In these records, how many lines contain "toolbar"? Please reply with the number only.

- - - -

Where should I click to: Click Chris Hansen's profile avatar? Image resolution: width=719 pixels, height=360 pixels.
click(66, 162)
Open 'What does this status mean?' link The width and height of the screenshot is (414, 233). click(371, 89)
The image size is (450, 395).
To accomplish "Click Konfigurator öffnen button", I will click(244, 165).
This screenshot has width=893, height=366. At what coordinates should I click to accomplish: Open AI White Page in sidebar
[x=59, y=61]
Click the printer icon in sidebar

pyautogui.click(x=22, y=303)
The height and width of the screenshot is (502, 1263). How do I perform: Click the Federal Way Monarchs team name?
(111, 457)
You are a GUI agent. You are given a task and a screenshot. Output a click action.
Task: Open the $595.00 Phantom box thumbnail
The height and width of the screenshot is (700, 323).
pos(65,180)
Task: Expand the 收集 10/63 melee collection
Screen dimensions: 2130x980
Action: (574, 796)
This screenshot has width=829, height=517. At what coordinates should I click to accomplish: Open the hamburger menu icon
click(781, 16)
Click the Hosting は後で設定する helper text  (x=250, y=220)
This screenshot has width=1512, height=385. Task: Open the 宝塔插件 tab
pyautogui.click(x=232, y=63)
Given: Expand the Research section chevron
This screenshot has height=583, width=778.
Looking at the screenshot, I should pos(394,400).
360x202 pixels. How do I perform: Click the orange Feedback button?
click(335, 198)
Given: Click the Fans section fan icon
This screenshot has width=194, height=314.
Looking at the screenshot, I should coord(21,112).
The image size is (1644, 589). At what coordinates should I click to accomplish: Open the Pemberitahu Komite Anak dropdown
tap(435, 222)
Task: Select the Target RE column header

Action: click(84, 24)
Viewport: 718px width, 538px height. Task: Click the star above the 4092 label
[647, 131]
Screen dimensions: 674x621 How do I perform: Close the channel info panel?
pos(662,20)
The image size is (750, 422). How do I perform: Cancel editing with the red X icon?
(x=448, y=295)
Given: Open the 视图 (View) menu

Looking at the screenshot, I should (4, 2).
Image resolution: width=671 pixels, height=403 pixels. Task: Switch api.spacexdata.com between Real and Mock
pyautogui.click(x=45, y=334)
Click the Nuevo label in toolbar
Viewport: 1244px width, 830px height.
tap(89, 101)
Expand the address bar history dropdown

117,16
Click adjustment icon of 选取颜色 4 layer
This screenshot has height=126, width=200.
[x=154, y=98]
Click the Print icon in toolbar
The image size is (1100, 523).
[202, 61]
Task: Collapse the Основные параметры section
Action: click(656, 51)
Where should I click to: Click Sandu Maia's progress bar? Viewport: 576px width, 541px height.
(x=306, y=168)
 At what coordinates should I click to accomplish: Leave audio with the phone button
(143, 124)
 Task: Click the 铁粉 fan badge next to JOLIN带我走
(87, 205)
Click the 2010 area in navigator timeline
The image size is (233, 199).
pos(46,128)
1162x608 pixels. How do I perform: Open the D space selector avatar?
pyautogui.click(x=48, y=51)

- - - -

### ANSWER SPACE
2